Ficha Técnica:
Título original: The Butler
Director: Lee Daniels
Género: Drama histórico
Duración: 132 minutos
País: Estados Unidos
Sinopsis:
Un aparente
paseo por la historia política de los Estados Unidos de la mano de Cecil
Gaines, mayordomo de la Casa Blanca durante décadas.
Primer plano:
Esta
semana he decido dar una oportunidad al cine en cartel del otro lado del
charco, algo más arriba de México, un poquito más abajo de Canadá (que sí, que
sí, que me refiero a los EE.UU.). La expectación creada a través de los medios
que frecuento para estos menesteres ha sido tan arrolladoramente maravillosa
que estaba deseando tener la oportunidad de embadurnarme de tan
extraordinaria obra como si del mejor aceite de argán traído del mismísimo
suroeste de Marruecos se tratase (¡uf, casi me quedo sin aire!). El marketing
es lo que tiene: Te ponen unos estratégicos fotogramas en los que salen Robin
Williams, John Cusack, Alan Rickman y Jane
Fonda caracterizados de aquella manera y, claro, una no puede más que
pensar “peliculón, peliculón”... pues... no, la verdad. A ver, que no voy a ser
yo la que le quite mérito a la idea original de la cinta, pero
tampoco voy a pasar por alto el hecho de que pase de puntillas por todos y cada
uno de los momentos relevantes de la acción y, así, como que no.

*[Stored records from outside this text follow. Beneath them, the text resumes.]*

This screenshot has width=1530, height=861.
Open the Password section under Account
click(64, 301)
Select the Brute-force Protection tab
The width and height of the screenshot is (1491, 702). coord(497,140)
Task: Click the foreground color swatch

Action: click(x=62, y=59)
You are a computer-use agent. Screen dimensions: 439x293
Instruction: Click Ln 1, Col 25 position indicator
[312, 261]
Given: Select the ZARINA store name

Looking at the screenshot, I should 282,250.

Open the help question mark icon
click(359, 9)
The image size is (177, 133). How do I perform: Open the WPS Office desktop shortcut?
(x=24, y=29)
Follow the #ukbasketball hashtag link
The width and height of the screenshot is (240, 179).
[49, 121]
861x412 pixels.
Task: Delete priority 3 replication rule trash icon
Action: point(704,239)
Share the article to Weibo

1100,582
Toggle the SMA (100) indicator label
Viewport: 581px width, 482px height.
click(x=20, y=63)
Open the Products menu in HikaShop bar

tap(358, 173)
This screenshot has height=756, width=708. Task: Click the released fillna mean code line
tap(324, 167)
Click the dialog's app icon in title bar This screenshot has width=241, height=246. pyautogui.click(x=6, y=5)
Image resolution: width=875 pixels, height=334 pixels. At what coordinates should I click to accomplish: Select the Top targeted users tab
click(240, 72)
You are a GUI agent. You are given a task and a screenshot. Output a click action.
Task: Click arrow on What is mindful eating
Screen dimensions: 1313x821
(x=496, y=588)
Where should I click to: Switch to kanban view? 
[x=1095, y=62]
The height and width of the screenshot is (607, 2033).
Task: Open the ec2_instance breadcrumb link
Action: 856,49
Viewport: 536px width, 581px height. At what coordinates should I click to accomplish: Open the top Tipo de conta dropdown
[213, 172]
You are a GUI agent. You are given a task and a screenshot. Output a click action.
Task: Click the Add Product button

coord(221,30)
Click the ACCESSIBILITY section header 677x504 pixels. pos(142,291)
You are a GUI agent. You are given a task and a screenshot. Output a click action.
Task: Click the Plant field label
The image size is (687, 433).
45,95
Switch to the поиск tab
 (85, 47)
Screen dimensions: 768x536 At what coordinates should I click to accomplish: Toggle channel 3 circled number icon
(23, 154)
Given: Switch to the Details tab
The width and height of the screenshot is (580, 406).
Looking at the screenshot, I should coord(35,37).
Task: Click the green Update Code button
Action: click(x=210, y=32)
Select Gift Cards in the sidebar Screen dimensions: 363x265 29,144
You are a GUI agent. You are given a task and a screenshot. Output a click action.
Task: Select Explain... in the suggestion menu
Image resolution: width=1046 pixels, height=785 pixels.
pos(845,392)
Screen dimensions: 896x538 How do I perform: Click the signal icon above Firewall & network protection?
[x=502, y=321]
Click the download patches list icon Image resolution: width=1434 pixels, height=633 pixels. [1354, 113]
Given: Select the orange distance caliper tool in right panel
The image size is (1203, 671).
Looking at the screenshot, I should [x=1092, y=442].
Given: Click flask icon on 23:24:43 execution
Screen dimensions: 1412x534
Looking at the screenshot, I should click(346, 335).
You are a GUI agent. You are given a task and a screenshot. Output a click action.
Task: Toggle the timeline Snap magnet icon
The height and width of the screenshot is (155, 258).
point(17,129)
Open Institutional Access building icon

Lo cierto es
que se queda en pura anécdota, no ahonda en ningún tema en particular. No
hay empatía con el protagonista, no se siente por él ni frío ni calor y
no, no creo que la culpa sea de Forest Whitaker (o, al menos,
no toda) porque su interpretación es digna aunque no brillante, pero es que
ninguna en El mayordomo lo es porque el
guion, superficial e insulso, no lo permite. The Butler peca
en extremo de políticamente correcta (en sentido figurado y literal).
Decepcionante.
Entremos en materia. El argumento en sí se desarrolla en tres partes: Cecil Gaines antes de llegar a la Casa Blanca, durante su estancia allí como mayordomo y tras su jubilación. Una historia de estas características, para más inri basada en hechos reales (y maquillada con una ficción previsible y casi vulgar), debería venderse ella sola sin la necesidad de empapelar las paradas de autobuses de Sevilla con la silueta en negro y oro (¡torero, torero!) de Mr. Whitaker. ¿Número uno en USA?, sí, como Avatar, Titanic y otras tantas. En mi modesta opinión, a Lee Daniels, director de la aclamada Precious, le ha venido tan grande esta película que la ha dejado en manos de unos guionistas que han perdido la oportunidad de sus vidas: Mostrar al mundo entero por qué se considera a los Estados Unidos la primera potencia mundial. Allá ellos. Vayamos, pues, por partes.
La primera, que abarca aproximadamente desde los diez hasta los veinte años del protagonista, cae en los tópicos más innobles del cine de todos los tiempos: Las plantaciones de algodón, los abusos del hombre blanco y la esclavitud tratada sin ningún tipo de emotividad. Ninguno de los minutos iniciales aporta intensidad a la historia, es una especie de añadido efectista que busca impresionar al espectador... pero ni por esas. Si querían ahondar en episodios relevantes de los EE.UU., los guionistas deberían haberlo hecho con más gusto y rigor, no tratando sin criterio un tema tan oscuro de sus anales. En fin, la señora Redgrave pasa totalmente desapercibida en su cameo y solo una casi irreconocible Mariah Carey (habitual del director al igual que Lenny Kravitz) despierta algo de curiosidad. Sigamos.
La segunda
parte, desde los veinte años hasta su jubilación, supone el ochenta por
ciento de la película. Las breves apariciones de los grandes actores citados
algunos párrafos más arriba aportan algo de seriedad al proyecto, pero poco
más. Robin Willians en el papel de un mal caracterizado presidente Eisenhower es
el primero de los que reconozco (tampoco conozco muchos más, la verdad). Su
interpretación es pasable y su papel de promotor de leyes que ayudaron a
disminuir la segregación racial ni se nota. Mal vamos. Luego llega Kennedy y
su inseparable Jackie. La caracterización de James Marsden es
penosa, su interpretación peor aunque salvada con honores por su partenaire.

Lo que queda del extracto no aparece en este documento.